5 Features Your POS (Point of Sale) Must Have

Thing a POS - Point Of Sale System Must Have

In the world of business software, there are certain fundamental tools constantly used. One of these is a POS, or Point of Sale, software. Whether you are a retailer, wholesaler, manufacturer, or a producer, the right software is an integral cog in the wheel of success. The following are 5 features your POS (Point of Sale) absolutely must have.

SALES AND SUPPORT

It may seem obvious, but a POS software that accurately tracks sales is the number one priority. It is shocking how many POS systems are unable to calculate a sale, apply a discount, or apply a tax correctly. These are just basics.

Coming in at a close number two on the priority list is customer support. It is arguably just as important as revenue tracking. In an ideal world, we don't need help from others; however, the world is far from perfect. More often than not, support takes a backseat in the exploration process.

At some point in the lifespan of a POS system, you will undoubtably need assistance. Whether you have immediate questions about getting everything set up, or a year later once the system is fully integrated, a helping hand gives peace of mind. Accordingly, there are certain attributes you should expect from your support team.

First, 24/7 availability is a must — via phone, email, or live chat (our preference). At any time of day, a human needs to be available to answer your most pressing questions within a reasonable amount of time. Not having the necessary support could result in an inability to accept transactions and a loss of sales. There is absolutely no excuse for missing out on revenue. Secondly, support should be unlimited and included in your subscription. Be weary of companies trying to charge additional fees for their support.

INVENTORY TRACKING AND MANAGEMENT

Another crucial function of a POS system is inventory management.
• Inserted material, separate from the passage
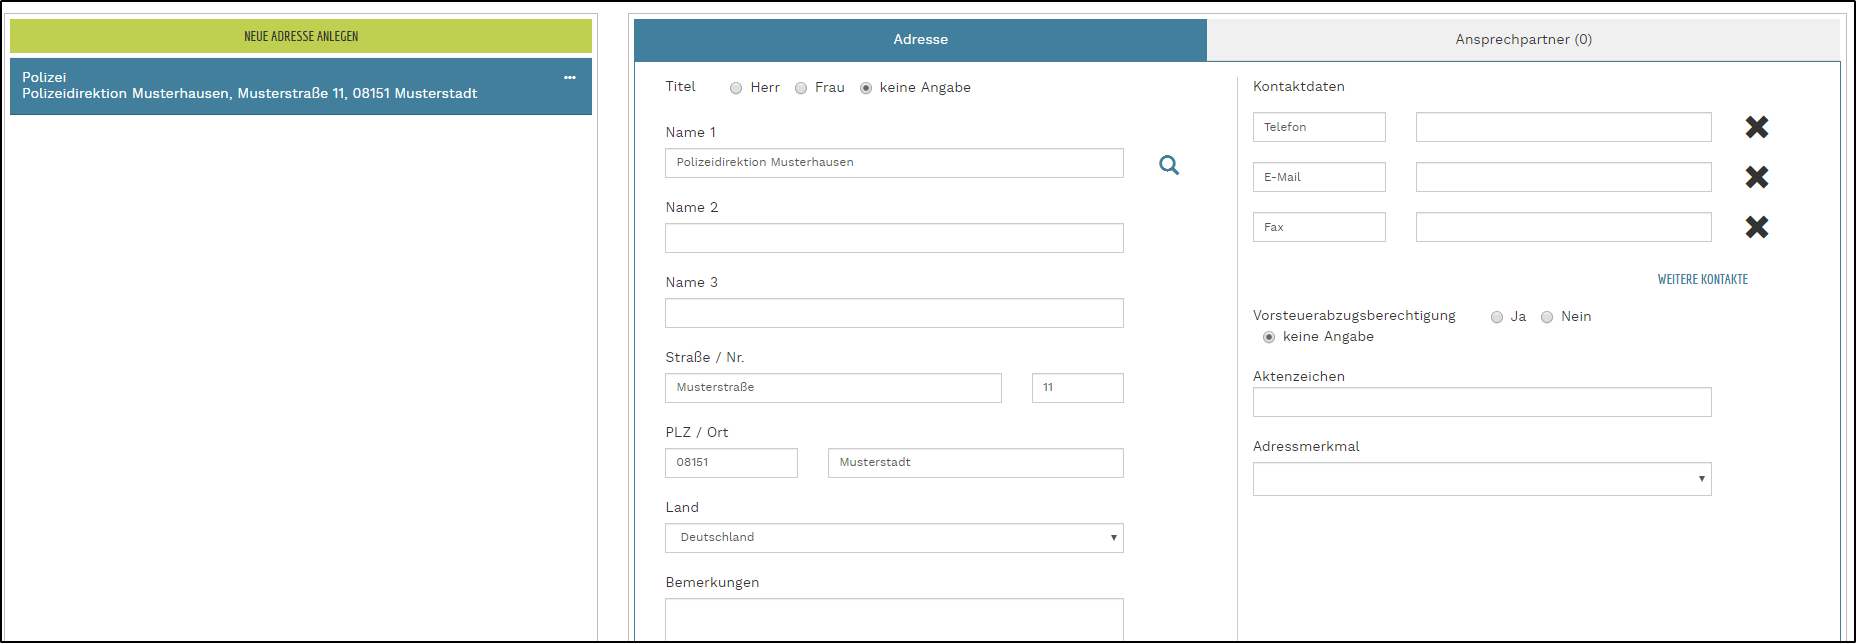Focus the Aktenzeichen text field
This screenshot has width=1856, height=643.
coord(1481,402)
Inventory "leakage" and lack of tracking remains one of the biggest vulnerabilities for businesses that hold a stock of products to sell. Employees steal and customers are not always honest about what they receive. These sad truths ultimately lead to reductions in your bottom line. The best way to keep a handle on this is with good inventory tracking features and protocols that limit losses.

Whether an operation is making products, buying products, or selling products, inventory is at the core of every transaction. The POS system must have the ability to keep track and list all products. It should run reports that give inventory valuations on a cost basis, and it should notify when it comes time to order more. While looking around for options, be sure that the POS software can differentiate products with variations like size and color.

SALES TAXES

There but two certainties in life, and we know them all too well; death and taxes. Sales tax is complex, especially when selling goods in multiple states that have different rules and rates. A POS must have an accurate and up-to-date method of tracking sales taxes at the time of sale.
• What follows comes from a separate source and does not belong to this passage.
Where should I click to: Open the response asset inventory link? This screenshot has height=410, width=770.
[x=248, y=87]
An important note to remember; sales tax is a "trust" tax. This means it is not a tax that a vendor pays, but a tax businesses are "trusted" to collect from customers on behalf of the state. What does this mean? It means that if an entity underreports sales, the state considers that act as withholding their tax revenue. Unlike income taxes, "trust" taxes can endanger owners' personal assets and livelihood. For this reason, sales tax payments are calculated and paid with the utmost care.

Missing payments and penalization from the inevitable audits can not only jeopardize a business, it can threaten everything owners' have built to this point. All businesses should hiring a professional to assist with tax payments and filings. Spending money on these experts could save thousands or tens of thousands of dollars in the long run.

REPORTS AND INSIGHTS

Without reporting, management is like a ship lost at sea with no compass in a stormy night. Consequently, sales reports, cost of goods reports, tax reports, and inventory reports are just a few of the must-haves in a POS's reporting system.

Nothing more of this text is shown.